• **DATA EXTRACT**:

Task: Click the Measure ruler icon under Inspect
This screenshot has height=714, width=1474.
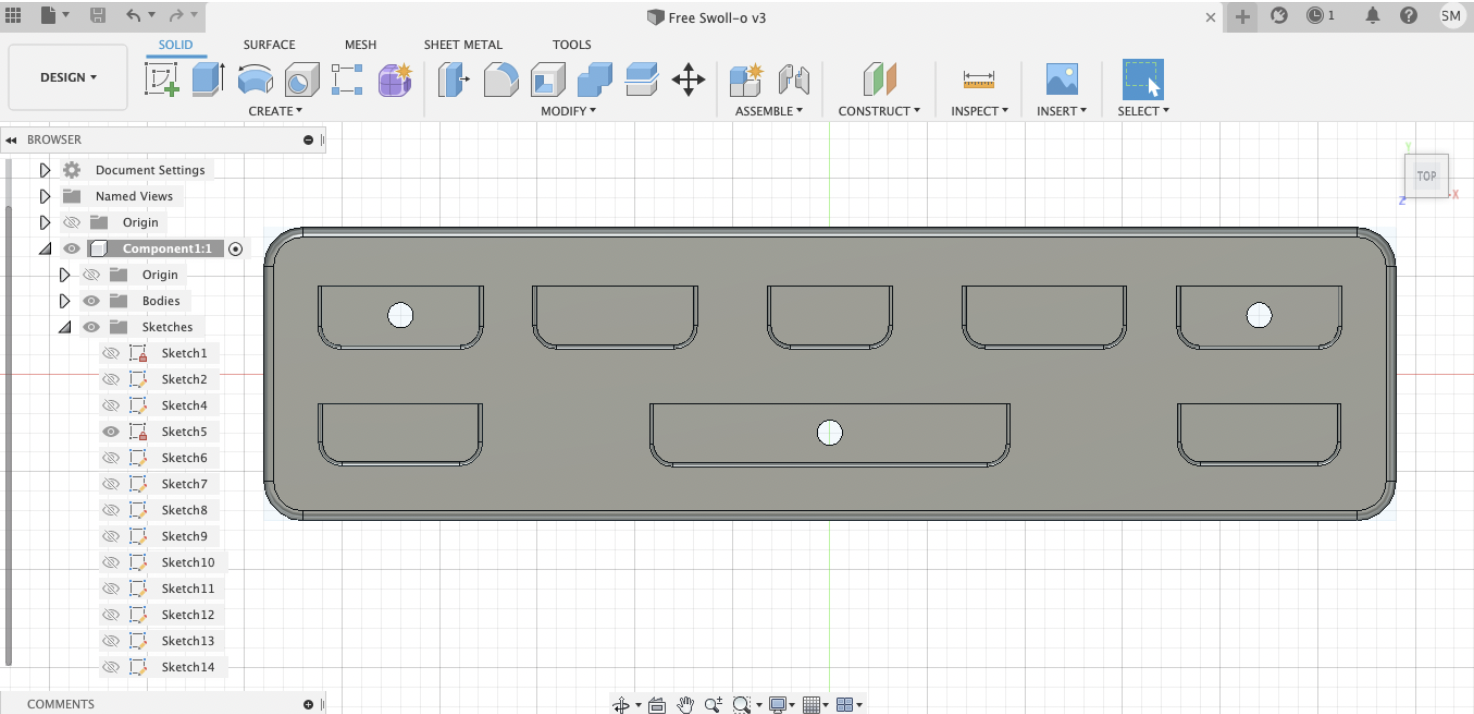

--

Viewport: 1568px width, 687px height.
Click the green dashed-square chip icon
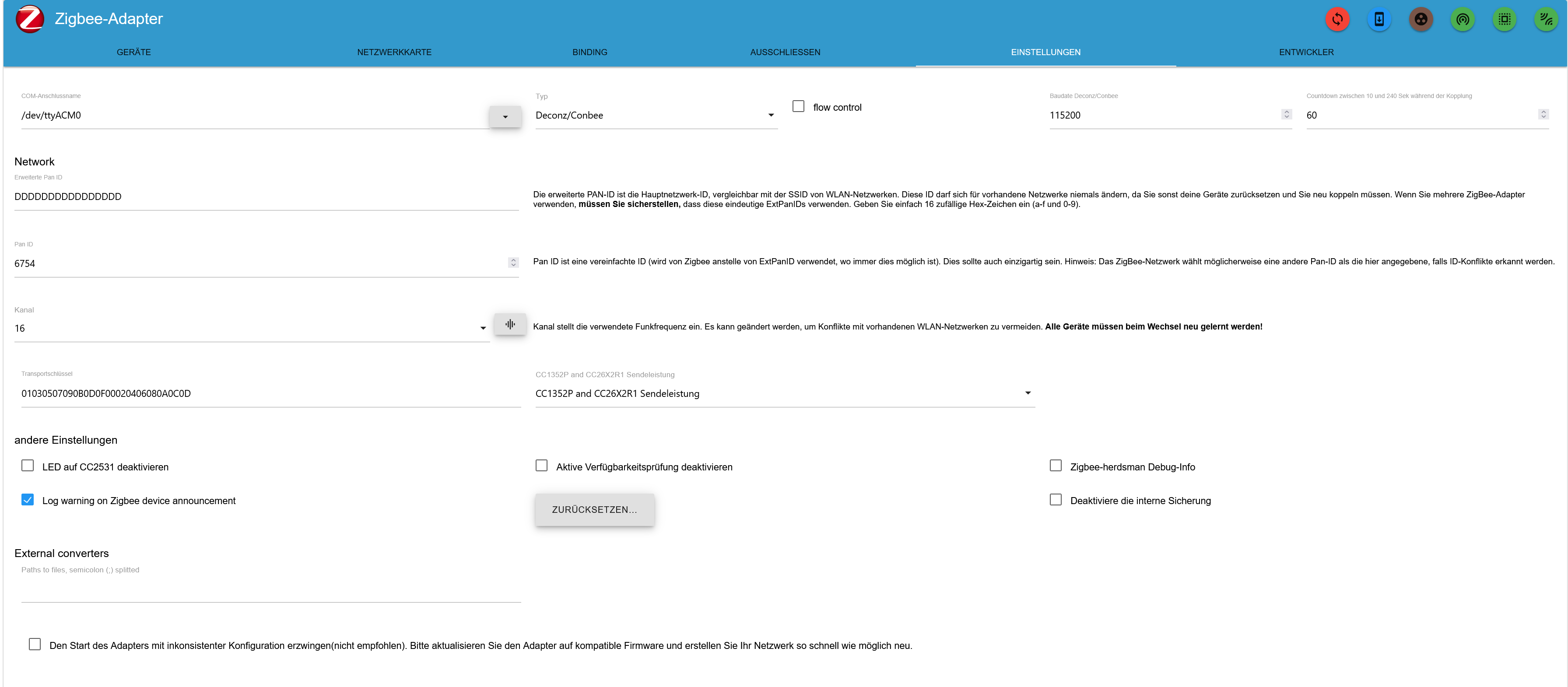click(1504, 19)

--

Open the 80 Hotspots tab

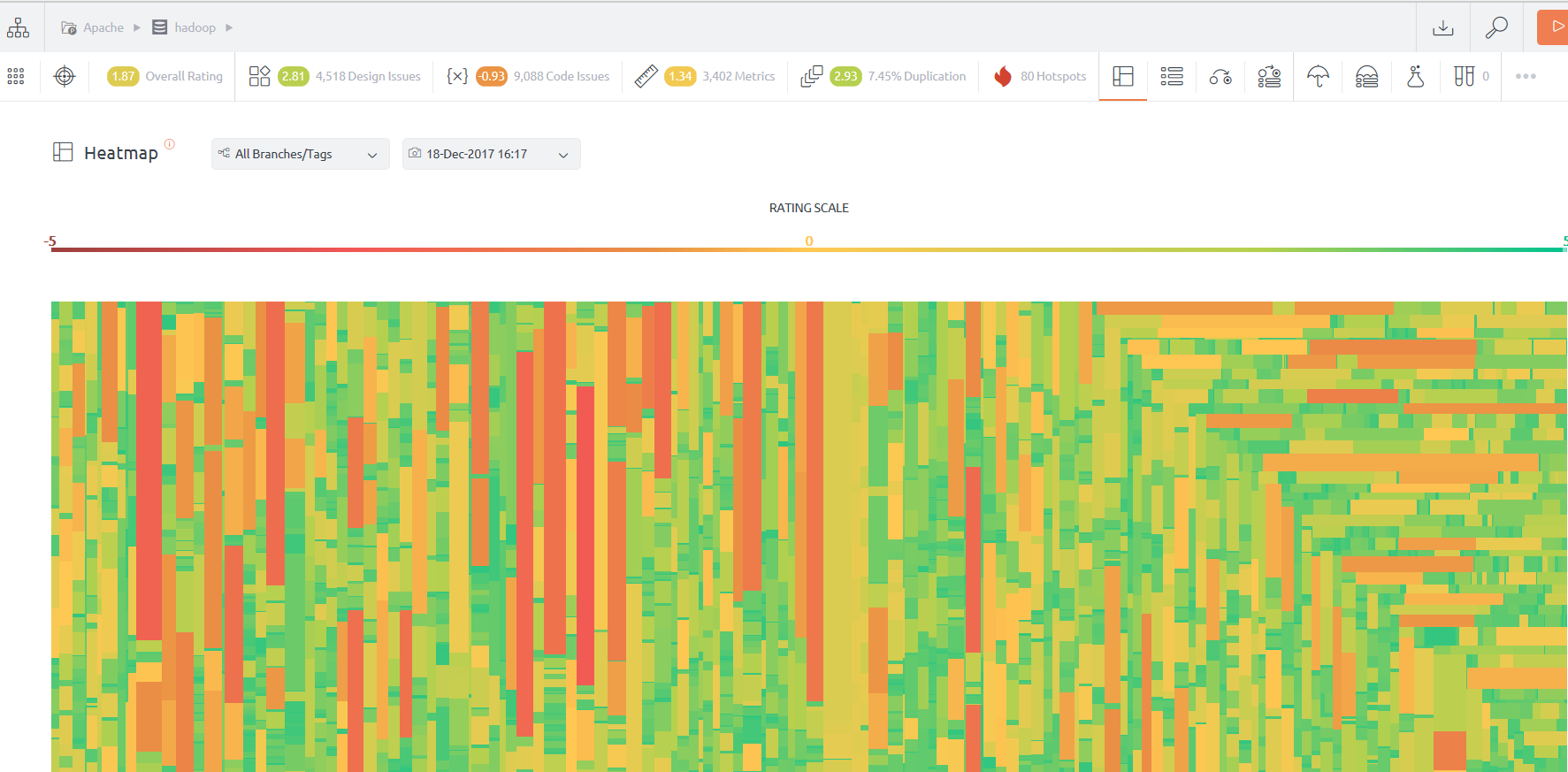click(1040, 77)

• **EXERCISE INSTRUCTIONS**:
Rewrite the stretch of lines from the one containing "Viewport: 1568px width, 687px height." through the one containing "click(1504, 19)", substituting "blue" for "green" and keeping everything else the same. Leave the pictures out.

• **THE SOLUTION**:
Viewport: 1568px width, 687px height.
Click the blue dashed-square chip icon
click(1504, 19)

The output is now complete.